======== DATA FOR THE TASK

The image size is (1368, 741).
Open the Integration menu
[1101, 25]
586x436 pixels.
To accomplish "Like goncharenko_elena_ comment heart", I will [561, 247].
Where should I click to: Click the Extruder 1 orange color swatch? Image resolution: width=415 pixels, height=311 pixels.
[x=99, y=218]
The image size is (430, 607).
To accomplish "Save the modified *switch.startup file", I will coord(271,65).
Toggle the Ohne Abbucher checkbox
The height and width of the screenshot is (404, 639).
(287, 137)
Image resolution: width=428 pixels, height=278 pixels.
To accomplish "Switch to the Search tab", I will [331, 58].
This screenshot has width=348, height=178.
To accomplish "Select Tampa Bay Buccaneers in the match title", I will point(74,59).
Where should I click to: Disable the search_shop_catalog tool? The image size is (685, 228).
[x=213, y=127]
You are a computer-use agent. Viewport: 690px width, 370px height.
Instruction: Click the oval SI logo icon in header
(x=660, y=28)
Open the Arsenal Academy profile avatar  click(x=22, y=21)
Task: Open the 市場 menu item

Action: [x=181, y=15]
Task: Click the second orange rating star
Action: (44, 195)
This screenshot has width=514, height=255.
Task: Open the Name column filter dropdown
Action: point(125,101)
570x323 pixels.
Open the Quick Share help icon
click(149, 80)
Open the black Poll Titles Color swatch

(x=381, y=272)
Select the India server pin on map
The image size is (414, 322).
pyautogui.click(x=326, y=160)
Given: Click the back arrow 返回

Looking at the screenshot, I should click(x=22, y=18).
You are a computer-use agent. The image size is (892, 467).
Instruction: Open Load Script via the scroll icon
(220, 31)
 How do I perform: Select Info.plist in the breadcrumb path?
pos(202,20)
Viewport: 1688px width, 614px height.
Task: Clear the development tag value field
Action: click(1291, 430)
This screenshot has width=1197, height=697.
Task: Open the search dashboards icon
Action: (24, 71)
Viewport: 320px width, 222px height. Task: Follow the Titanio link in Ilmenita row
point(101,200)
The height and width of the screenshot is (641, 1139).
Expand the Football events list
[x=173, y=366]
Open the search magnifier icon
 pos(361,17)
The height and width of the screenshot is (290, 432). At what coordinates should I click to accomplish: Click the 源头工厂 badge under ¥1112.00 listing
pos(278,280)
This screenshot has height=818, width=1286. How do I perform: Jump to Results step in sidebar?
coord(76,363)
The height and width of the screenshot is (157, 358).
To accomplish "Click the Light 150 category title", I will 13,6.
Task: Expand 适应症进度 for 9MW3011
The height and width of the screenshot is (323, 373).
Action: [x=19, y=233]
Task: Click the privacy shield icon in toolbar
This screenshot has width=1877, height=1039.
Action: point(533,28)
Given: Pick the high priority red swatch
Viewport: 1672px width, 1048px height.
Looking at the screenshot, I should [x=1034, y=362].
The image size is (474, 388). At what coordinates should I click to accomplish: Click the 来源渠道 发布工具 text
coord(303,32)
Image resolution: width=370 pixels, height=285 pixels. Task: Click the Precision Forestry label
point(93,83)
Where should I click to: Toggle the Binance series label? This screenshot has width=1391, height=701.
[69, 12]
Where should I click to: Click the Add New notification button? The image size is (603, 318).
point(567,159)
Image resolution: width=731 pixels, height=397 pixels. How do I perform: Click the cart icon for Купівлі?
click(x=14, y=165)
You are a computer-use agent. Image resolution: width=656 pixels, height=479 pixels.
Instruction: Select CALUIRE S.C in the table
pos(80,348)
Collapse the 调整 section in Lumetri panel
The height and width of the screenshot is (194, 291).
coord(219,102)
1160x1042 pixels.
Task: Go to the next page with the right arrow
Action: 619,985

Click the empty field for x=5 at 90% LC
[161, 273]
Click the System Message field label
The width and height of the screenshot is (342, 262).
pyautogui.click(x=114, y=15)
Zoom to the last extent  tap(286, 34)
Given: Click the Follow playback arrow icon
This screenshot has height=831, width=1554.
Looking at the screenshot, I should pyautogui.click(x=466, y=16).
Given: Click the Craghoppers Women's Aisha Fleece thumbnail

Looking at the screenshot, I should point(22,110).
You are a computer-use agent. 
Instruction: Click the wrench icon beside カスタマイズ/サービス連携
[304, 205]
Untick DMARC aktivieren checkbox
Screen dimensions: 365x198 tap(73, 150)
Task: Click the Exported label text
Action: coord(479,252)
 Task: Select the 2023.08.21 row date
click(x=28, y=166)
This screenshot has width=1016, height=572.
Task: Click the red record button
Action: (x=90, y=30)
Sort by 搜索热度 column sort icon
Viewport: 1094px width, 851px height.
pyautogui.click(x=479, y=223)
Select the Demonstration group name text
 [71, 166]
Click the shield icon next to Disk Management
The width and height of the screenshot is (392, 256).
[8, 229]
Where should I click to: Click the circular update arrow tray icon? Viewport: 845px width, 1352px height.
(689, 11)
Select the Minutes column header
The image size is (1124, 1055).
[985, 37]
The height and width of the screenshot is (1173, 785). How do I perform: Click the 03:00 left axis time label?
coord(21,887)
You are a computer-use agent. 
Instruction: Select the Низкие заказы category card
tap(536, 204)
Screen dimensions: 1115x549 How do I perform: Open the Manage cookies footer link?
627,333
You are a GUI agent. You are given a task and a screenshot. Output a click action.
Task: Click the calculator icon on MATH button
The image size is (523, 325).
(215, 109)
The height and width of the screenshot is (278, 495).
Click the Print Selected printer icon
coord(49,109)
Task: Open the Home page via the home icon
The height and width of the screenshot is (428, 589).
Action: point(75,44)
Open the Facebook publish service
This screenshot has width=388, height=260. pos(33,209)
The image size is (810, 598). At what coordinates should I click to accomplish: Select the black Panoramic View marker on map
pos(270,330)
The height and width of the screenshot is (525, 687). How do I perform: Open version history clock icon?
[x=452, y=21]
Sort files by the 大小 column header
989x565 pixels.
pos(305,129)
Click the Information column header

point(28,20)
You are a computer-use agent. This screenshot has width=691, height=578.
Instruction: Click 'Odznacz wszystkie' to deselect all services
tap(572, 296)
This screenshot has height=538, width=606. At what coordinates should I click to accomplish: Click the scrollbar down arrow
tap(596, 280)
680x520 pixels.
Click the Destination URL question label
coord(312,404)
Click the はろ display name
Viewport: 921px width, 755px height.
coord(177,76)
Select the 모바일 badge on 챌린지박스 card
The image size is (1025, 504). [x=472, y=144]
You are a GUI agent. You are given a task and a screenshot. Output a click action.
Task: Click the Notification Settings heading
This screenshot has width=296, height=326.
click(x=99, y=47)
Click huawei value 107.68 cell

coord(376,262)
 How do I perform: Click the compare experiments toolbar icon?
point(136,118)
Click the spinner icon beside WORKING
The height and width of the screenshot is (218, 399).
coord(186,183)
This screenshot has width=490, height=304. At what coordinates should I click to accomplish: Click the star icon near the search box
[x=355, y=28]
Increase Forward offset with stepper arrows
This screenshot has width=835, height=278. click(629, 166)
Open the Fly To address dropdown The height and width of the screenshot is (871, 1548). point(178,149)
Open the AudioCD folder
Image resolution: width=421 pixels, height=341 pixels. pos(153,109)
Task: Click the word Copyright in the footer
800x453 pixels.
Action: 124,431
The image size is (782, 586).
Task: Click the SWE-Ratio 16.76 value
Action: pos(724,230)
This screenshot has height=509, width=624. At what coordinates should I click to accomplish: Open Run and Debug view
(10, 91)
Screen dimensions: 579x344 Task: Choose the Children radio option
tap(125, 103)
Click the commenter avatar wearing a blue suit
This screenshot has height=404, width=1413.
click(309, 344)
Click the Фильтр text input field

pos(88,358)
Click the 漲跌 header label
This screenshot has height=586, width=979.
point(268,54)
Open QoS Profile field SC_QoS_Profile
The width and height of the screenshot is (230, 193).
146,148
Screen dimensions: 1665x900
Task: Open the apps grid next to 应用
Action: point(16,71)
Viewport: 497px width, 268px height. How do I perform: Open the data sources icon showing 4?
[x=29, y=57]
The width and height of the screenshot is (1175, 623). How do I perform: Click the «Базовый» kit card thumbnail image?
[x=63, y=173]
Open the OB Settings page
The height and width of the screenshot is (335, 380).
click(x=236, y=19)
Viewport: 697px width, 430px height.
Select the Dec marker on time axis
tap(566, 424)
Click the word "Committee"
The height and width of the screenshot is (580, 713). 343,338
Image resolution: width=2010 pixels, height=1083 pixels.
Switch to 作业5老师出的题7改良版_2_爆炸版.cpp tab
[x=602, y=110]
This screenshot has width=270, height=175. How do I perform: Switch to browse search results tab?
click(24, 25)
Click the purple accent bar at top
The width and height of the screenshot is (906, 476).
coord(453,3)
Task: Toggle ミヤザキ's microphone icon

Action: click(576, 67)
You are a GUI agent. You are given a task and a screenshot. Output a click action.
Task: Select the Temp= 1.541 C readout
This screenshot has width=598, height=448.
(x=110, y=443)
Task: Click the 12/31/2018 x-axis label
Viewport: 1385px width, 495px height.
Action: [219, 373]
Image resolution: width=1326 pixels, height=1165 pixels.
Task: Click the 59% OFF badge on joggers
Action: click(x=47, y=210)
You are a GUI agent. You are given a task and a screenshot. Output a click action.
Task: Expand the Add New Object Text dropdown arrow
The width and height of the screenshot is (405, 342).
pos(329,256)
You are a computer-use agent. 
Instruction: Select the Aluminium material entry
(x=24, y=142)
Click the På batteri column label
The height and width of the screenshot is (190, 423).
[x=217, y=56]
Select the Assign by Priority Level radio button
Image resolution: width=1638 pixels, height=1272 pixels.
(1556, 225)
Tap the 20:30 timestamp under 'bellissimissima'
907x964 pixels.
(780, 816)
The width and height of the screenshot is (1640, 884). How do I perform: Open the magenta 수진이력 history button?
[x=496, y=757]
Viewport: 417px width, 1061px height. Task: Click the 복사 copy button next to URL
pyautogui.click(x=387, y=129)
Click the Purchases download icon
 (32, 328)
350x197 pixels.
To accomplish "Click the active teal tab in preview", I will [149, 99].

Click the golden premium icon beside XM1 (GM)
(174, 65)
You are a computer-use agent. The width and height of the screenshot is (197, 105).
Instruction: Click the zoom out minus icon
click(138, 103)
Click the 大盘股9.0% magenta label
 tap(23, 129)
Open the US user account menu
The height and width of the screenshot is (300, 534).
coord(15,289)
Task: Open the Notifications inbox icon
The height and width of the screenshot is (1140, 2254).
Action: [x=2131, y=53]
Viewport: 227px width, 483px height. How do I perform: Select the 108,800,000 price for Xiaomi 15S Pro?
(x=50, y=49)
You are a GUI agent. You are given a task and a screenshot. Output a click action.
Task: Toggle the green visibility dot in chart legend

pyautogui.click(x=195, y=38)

================

WRITTEN PROBLEM
Copy out the lines starting at the one containing "680x520 pixels." and ending at the one containing "coord(186,183)", both included.

EXPECTED OUTPUT
680x520 pixels.
Click the Destination URL question label
coord(312,404)
Click the はろ display name
Viewport: 921px width, 755px height.
coord(177,76)
Select the 모바일 badge on 챌린지박스 card
The image size is (1025, 504). [x=472, y=144]
You are a GUI agent. You are given a task and a screenshot. Output a click action.
Task: Click the Notification Settings heading
This screenshot has width=296, height=326.
click(x=99, y=47)
Click huawei value 107.68 cell

coord(376,262)
 How do I perform: Click the compare experiments toolbar icon?
point(136,118)
Click the spinner icon beside WORKING
The height and width of the screenshot is (218, 399).
coord(186,183)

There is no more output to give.